Burma's opposition leader Aung San Suu Kyi met one of the country's top generals on Wednesday to discuss the conditions for her release and the possible mass release of other political prisoners.
The talks with the country's military intelligence chief, Lieutenant Khin Nyunt, are the latest signal that the two sides are close to an agreement.
The BBC's Larry Jagan in Rangoon says Aung San Suu Kyi is likely to be released in the next few days.
But opposition sources say the military government is still attaching conditions - and unless it makes a significant concession freeing her unconditionally, Aung San Suu Kyi will not accept the government's offer.
Be patient. I think something big will happen
UN envoy Razali Ismail
Aung San Suu Kyi has been under house arrest for 20 months. There has been a flurry of activity at the Nobel laureate's Rangoon home in recent days, and after years of neglect the road outside has been repaired.

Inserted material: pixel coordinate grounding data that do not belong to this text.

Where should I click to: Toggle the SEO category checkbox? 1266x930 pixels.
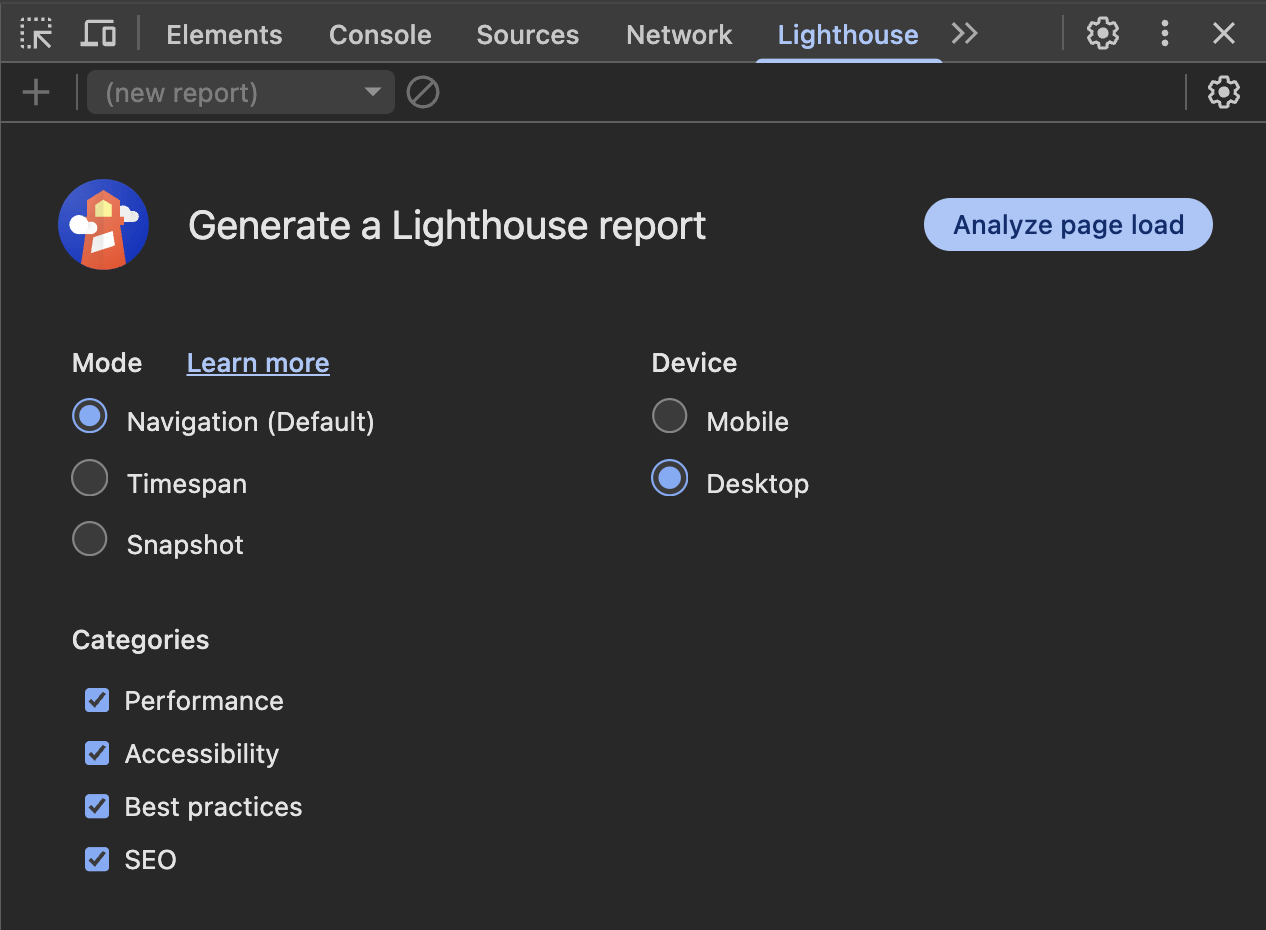click(97, 859)
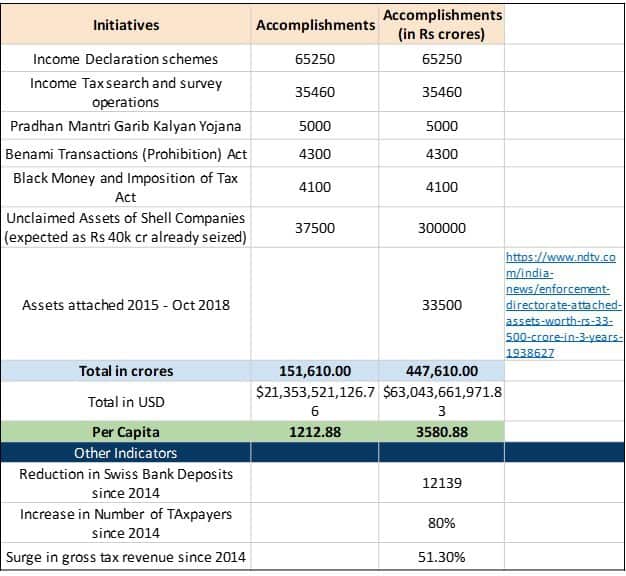This screenshot has height=576, width=626.
Task: Click the green Per Capita label cell
Action: pos(126,432)
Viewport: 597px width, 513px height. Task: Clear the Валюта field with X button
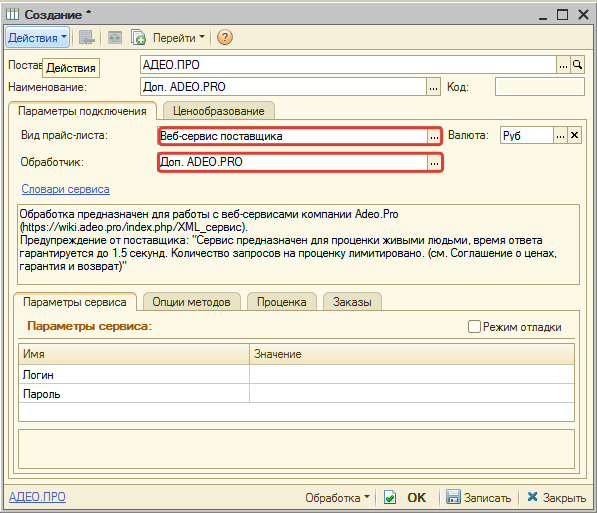click(575, 135)
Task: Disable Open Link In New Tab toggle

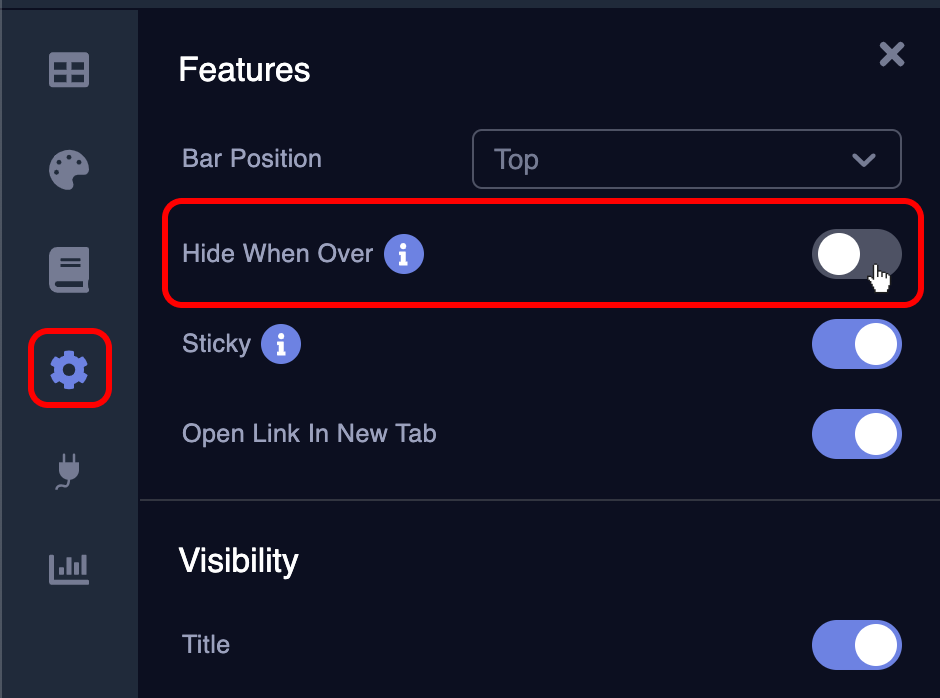Action: click(856, 435)
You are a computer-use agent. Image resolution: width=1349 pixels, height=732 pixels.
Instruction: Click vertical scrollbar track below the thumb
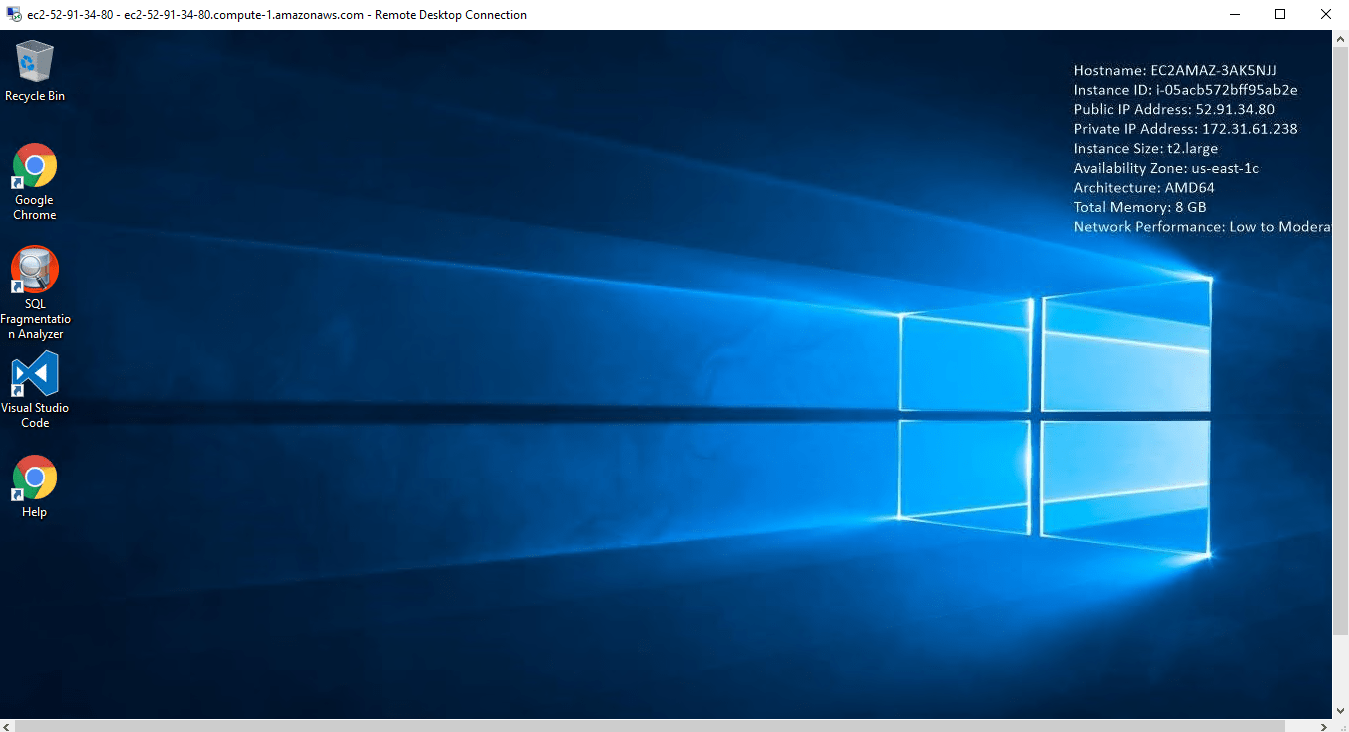(x=1341, y=668)
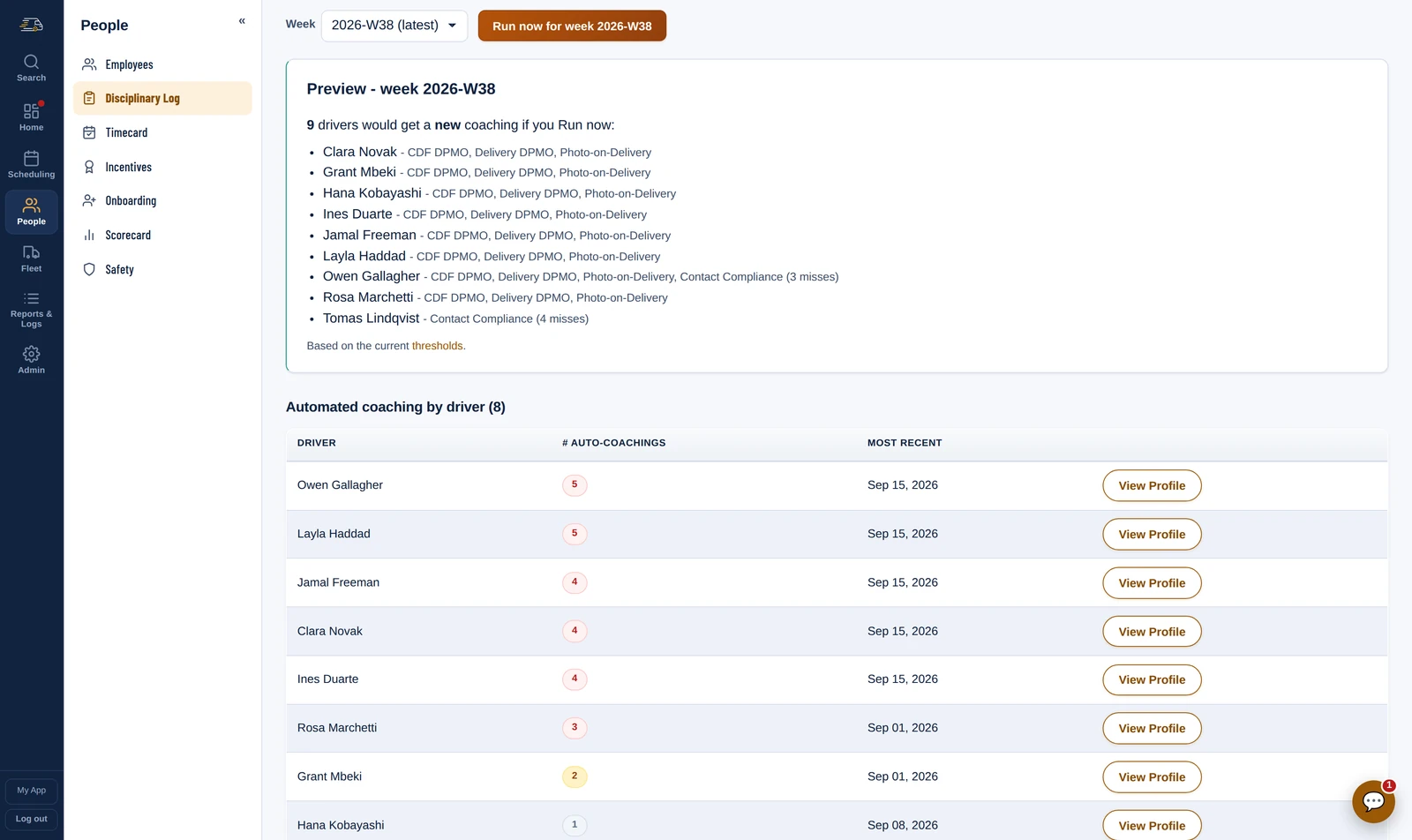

Brigadier-General Than Tun, the official liaison officer between Aung San Suu Kyi and the military regime, made three visits to Aung San Suu Kyi's lakeside home on Tuesday.
His rare appearance followed strong hints by the United Nations envoy to Burma, Razali Ismail, that the Nobel Peace Prize winner could be released shortly.
"Be patient. I think something big will happen," he told reporters in Kuala Lumpur on Tuesday.
Mr Razali spent four days in talks with Burma's junta and opposition last week in an attempt to break the country's political deadlock.
Aung San Suu Kyi's National League for Democracy won 1990 elections by a landslide but the military refused to hand over power.
Burma has faced international isolation and economic sanctions over the issue and over its human rights record.
General Than Shwe: Nation is 'stable'
Europe, the United States and Japan have all warned that unless there is significant progress soon, they will be forced to consider isolating the country further and even introducing trade sanctions.
Burma's newspapers on Wednesday carried May Day messages from Burma's top leader General Than Shwe, but did not say anything about Aung San Suu Kyi.
"Evidently, the nation is stable and there are signs of development in the nation," Than Shwe's message said.
The United States and human rights groups have called for Aung San Suu Kyi, 56, to be released unconditionally.
When she was freed in 1995 after six years of house arrest, she was put under travel restrictions. Her attempt to defy the ban by travelling to Mandalay was the incident that prompted the junta to again put her under house arrest.
One source close to the junta has told Reuters news agency to expect "a breakthrough" in the country's politics.
The source said the opposition leader could be freed in a deal under which she would co-operate with the military in humanitarian work such as health and education.